Alla fine anche la comunità scientifica – vincitrice nella fase del primo lockdown – si è accontentata della sceneggiatura del galleggiamento che è prevalsa nei gruppi dirigenti. Per non inasprire i conflitti con il sistema economico. Quindi, in quel generale allentamento galleggiante, si sono favorite le maglie allargate per lasciar fare con l’estate qualche recupero di margini all’industria delle vacanze (la stessa che adesso cerca di ottenere lo stesso margine per legittimare il via libera alle vacanze natalizie e all’economia dei cenoni) che una “fase di cantiere” (informata, preoccupata, responsabilizzata) non avrebbe permesso. Gli operatori scientifici anche di buon senso hanno scosso un po’ la testa. Ma la questione di metodo non si è più posta. E così Coronavirus ha letto molto bene il rallentamento del processo di difesa severa e ha dimostrato di essere più subdolo, più scaltro, più veloce, più mobile di tutti noi.

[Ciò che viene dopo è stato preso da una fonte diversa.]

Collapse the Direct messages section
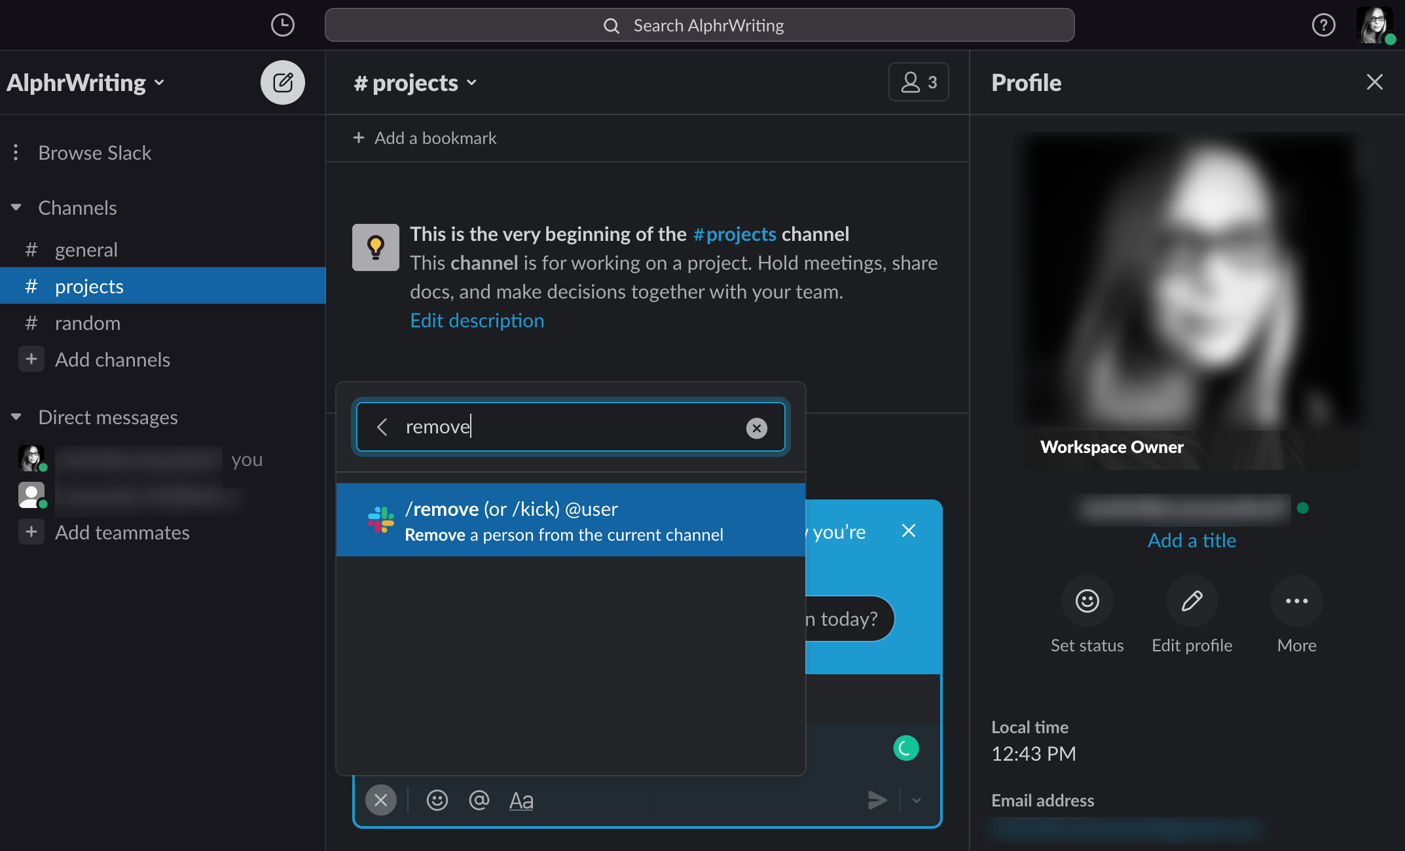pos(16,417)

Per inciso qui aggiungo che i due libri citati sono stati, in tutta modestia, il minuscolo contributo al necessario cantiere estivo simbolo di dare tutti, dove e come possibile, qualche valore aggiunto allo sforzo di mobilitazione verso il dopo. Cosa credo che, nelle forme diverse del “fare pensando”, abbia corrisposto a tanti altri – soprattutto parte di tessuti creativi e produttivi, ma anche applicati a importanti servizi pubblici (salute, ambiente, educazione, assistenza, ricerca) – che hanno intuito che la “tregua” era un’opportunità da cavalcare, non un’occasione di pura e semplice rimozione.
Con il segnale quotidiano di contagi in impennata e di una letalità oltre i settecento morti al giorno si è finalmente capito che la “comunicazione” non la fanno né i comunicati stampa, né i singoli dpcm, né i bollettini statistici, né lo scontro di nuovo perpetuo tra rassicurazioni e insulti nelle dichiarazioni televisive.

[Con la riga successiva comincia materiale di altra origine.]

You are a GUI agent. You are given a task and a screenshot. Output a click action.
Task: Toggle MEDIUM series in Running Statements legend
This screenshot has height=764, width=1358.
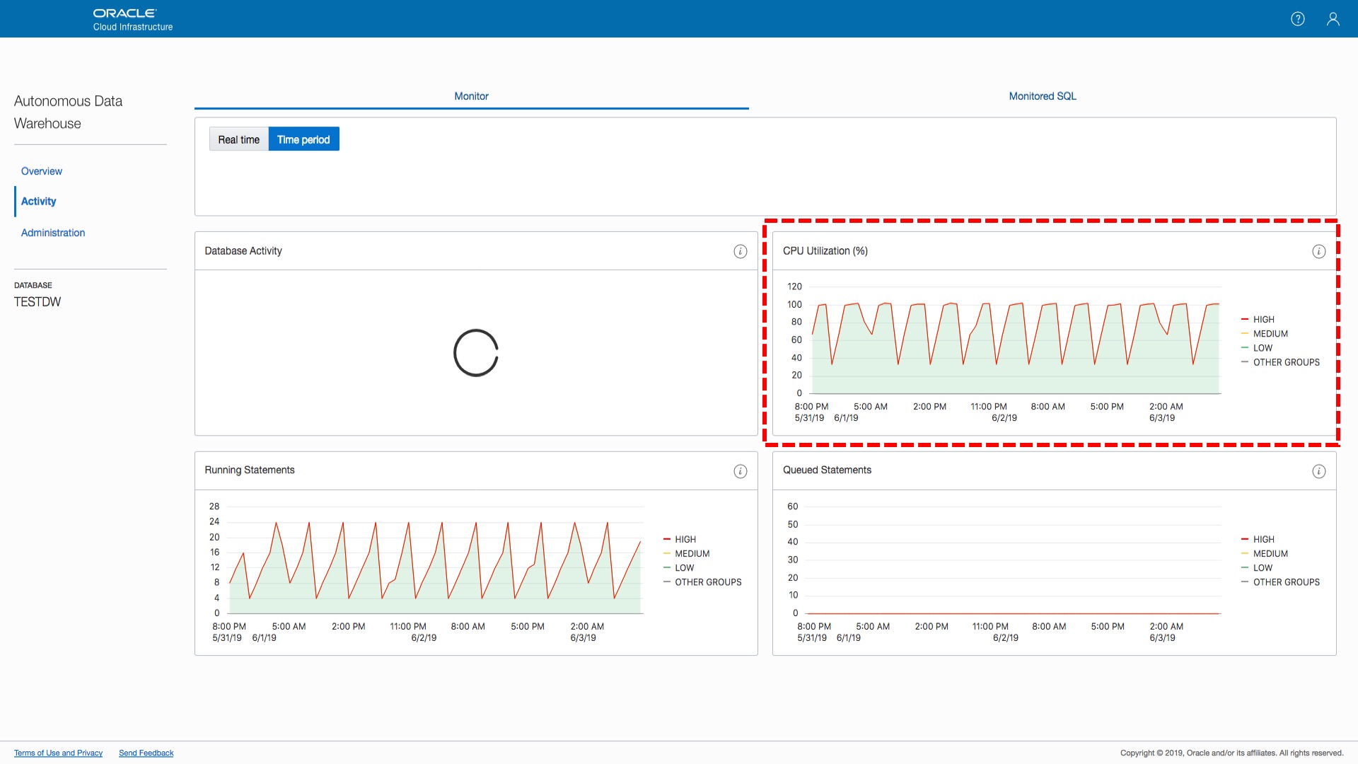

La comunicazione la fa la scenografia immateriale generale, quella che prende la forma simbolica di sintesi delle tante più o meno modeste volontà, delle tante indecisionalità, delle debolezza progettuali e pedagogiche e che dipinge un colore di fondo più decisivo, più caratterizzante, delle tante piccole comunicazioni coraggiose, alcune addirittura ardimentose, di molte ma insufficienti parti del nostro sistema di fare settorialmente il proprio dovere.
La vicenda della scuola – fatta appunto di questi coraggi e queste dedizioni – ha finito per piegarsi al colore indistinto e mellifluo di una condizione generale di galleggiamento e rinvio rispetto al quale la domanda di anticipare la carta del vaccino “deus ex machina” (certo augurandoci il buon fine e non l’insuccesso) assume il carattere di una inevitabilità comunicativa. Ma a me preme anche aggiungere che ciò spiega anche la voce solitaria, sobria e disperata del prof. Andrea Crisanti e il fragore sistemico che l’ha immediatamente coperta.